[Given entries]
........

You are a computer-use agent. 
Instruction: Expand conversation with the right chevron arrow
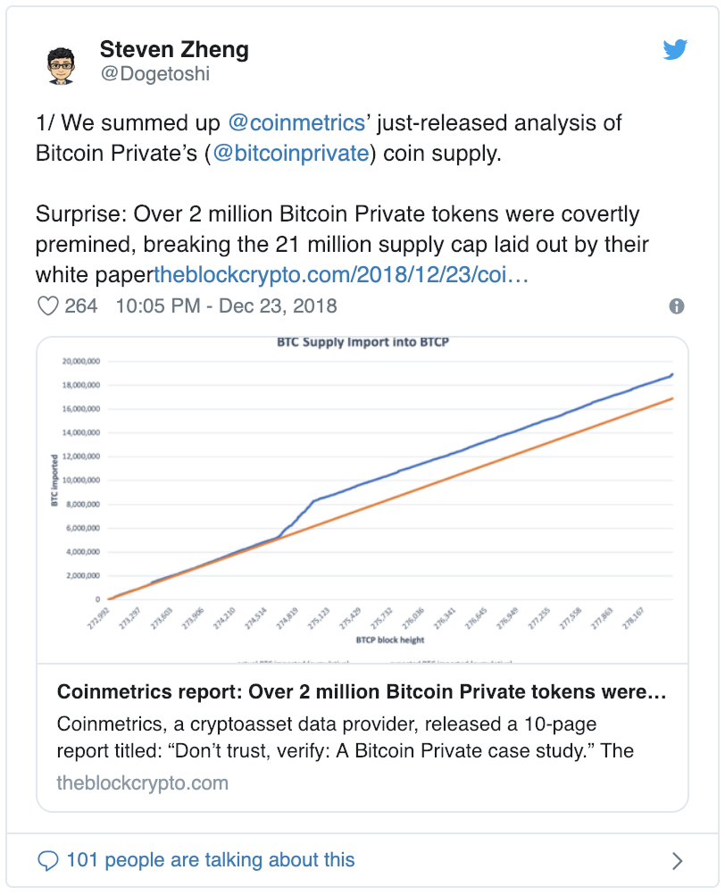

........

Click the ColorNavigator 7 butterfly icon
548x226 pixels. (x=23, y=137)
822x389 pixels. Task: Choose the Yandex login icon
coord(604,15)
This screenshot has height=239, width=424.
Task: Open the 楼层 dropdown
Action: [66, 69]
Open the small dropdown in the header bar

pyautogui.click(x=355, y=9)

........

[Your objective] Repeat the lines from the one containing "You are a computer-use agent." through the one containing "Instruction: Expand conversation", inclusive, word for word.

[Task solution]
You are a computer-use agent. 
Instruction: Expand conversation with the right chevron arrow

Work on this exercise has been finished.